> Reading passage:
Regulatory1 min read·Edition #13

Rhode Island bill proposes eliminating Certificate of Need oversight for healthcare equipment and services

Rhode Island S2865, introduced March 4, 2026, seeks to repeal state Certificate of Need (CON) statutes that currently require healthcare providers to obtain state approval before purchasing major medical equipment or launching new institutional services. If enacted, Rhode Island would join a growing list of states dismantling CON requirements, which have been criticized as barriers to competition and innovation but defended by safety-net providers and labor unions as guardrails against predatory consolidation.

CON repeal has profound market implications. Without CON oversight, for-profit DSOs, surgical centers, and hospital systems can rapidly expand ambulatory surgery centers, MRI suites, and diagnostic imaging without state review. This accelerates market consolidation and enables aggressive competition in high-margin service lines while leaving primary care and dental deserts underfunded. Rhode Island is a small, dense market (population ~1.1 million); CON repeal would likely trigger a wave of ASC and imaging center openings in wealthy urban areas while rural dental and primary care access stagnates. Regional hospital systems (Brown University-affiliated health system, Roger Williams Medical Center) would face increased competition from corporate surgical centers but retain safety-net obligations. Independent dental practices and smaller medical groups lose regulatory protection against DSO and PE-backed consolidation.

> Given records:
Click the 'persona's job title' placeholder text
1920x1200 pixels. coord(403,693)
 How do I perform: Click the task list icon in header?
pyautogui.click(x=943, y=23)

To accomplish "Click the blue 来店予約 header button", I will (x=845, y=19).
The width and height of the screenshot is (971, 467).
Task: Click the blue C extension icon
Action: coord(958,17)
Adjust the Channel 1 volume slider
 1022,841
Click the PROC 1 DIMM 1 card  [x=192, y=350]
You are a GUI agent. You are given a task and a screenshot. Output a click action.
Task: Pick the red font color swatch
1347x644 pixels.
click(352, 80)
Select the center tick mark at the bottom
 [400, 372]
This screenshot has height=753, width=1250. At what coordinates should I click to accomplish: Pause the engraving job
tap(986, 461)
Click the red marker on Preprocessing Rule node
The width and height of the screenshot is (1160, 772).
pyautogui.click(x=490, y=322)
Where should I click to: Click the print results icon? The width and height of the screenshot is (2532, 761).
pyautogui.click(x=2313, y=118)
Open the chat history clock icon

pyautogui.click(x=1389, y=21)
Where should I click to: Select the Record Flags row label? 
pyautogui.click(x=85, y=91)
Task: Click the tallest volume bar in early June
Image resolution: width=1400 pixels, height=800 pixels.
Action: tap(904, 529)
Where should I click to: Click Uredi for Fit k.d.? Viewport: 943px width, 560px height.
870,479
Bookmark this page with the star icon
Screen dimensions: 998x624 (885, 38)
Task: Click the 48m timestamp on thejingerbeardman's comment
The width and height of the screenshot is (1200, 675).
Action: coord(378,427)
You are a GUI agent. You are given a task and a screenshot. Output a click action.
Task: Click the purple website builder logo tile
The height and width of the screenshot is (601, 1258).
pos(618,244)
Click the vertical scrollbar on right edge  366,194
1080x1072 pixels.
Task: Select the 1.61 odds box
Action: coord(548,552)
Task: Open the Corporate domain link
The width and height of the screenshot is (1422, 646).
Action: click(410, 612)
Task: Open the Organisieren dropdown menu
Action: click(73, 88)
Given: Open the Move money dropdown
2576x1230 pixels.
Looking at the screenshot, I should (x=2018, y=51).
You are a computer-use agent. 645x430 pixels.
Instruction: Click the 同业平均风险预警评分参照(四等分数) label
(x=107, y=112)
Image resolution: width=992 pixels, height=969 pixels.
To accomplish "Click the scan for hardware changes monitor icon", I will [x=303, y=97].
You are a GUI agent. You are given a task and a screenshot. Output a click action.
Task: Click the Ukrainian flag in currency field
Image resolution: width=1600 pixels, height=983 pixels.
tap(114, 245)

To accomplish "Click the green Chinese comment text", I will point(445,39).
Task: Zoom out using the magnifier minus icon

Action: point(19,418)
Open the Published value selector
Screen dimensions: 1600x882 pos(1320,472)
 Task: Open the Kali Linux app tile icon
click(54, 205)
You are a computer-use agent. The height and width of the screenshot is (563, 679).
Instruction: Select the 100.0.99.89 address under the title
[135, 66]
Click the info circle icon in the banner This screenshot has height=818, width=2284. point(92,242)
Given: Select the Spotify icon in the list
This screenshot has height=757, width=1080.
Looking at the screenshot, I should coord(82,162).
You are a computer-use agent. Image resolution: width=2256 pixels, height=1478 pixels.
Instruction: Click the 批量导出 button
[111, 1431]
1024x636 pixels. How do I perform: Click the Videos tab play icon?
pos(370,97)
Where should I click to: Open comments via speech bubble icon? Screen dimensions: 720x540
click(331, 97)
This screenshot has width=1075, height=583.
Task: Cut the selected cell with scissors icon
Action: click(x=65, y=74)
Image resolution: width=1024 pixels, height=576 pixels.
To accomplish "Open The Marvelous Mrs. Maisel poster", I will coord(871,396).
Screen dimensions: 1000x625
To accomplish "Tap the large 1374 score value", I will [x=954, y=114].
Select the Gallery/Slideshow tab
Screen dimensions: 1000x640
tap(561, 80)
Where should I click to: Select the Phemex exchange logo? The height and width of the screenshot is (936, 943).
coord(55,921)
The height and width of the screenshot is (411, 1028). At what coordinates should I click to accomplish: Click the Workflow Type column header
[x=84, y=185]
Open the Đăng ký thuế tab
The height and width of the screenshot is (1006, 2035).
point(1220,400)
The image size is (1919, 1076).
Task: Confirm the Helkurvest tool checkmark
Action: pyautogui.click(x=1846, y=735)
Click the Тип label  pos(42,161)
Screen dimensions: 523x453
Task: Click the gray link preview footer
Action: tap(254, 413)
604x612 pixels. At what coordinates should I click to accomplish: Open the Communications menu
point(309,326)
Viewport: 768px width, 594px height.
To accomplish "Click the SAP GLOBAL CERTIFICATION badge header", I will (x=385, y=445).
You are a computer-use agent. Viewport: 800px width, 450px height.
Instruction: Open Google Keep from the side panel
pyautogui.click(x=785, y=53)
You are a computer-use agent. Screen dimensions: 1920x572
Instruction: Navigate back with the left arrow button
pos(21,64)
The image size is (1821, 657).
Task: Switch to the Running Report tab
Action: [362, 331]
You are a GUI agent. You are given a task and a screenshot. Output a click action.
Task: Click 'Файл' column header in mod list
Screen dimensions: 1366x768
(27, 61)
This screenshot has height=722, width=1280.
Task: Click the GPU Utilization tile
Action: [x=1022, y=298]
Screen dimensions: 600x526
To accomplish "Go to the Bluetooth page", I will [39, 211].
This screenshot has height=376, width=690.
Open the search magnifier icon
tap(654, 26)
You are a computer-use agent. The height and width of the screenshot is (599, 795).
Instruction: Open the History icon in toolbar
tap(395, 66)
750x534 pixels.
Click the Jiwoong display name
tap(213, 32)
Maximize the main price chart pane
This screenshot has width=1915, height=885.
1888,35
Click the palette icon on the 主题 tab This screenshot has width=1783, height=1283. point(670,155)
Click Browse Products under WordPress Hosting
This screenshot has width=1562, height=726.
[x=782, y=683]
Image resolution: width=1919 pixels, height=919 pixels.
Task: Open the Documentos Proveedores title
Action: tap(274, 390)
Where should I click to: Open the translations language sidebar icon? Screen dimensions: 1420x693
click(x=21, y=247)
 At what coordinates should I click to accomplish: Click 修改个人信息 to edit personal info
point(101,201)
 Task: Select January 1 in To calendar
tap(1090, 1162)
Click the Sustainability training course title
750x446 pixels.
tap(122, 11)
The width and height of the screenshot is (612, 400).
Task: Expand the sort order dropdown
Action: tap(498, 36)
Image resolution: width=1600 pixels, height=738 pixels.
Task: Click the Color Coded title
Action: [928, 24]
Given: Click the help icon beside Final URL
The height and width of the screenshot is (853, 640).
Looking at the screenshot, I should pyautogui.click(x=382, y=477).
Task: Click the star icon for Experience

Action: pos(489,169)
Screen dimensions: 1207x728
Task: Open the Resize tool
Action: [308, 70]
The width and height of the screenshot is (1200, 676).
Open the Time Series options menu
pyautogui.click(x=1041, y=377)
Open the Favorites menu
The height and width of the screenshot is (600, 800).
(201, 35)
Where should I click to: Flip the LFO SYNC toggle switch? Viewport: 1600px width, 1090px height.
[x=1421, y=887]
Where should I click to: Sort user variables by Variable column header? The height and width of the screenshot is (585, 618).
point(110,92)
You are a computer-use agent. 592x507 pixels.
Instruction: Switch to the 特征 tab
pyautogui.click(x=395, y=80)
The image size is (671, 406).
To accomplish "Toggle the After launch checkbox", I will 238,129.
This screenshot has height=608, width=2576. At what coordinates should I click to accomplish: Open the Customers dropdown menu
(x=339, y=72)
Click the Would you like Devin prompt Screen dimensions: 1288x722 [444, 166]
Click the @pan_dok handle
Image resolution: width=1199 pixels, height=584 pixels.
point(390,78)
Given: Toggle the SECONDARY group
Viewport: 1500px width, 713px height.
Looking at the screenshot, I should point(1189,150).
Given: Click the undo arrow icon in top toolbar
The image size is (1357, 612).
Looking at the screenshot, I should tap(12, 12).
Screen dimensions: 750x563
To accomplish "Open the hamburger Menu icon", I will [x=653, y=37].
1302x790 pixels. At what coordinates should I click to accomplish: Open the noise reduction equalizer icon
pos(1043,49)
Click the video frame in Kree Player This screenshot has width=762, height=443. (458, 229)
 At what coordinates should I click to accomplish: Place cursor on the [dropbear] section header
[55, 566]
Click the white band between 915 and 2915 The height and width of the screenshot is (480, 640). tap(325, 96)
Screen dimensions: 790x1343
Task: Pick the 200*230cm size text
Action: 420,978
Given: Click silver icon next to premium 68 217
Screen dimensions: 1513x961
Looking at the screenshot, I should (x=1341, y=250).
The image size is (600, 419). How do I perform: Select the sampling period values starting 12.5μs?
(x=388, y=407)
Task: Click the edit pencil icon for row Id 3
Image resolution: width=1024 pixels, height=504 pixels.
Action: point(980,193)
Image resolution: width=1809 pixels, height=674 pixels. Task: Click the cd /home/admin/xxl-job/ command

> Exercise prompt:
According to the Rhode Island Certificate of Need article, what date was S2865 introduced? The listing is not used in this exercise.

> Solution to this problem:
March 4, 2026.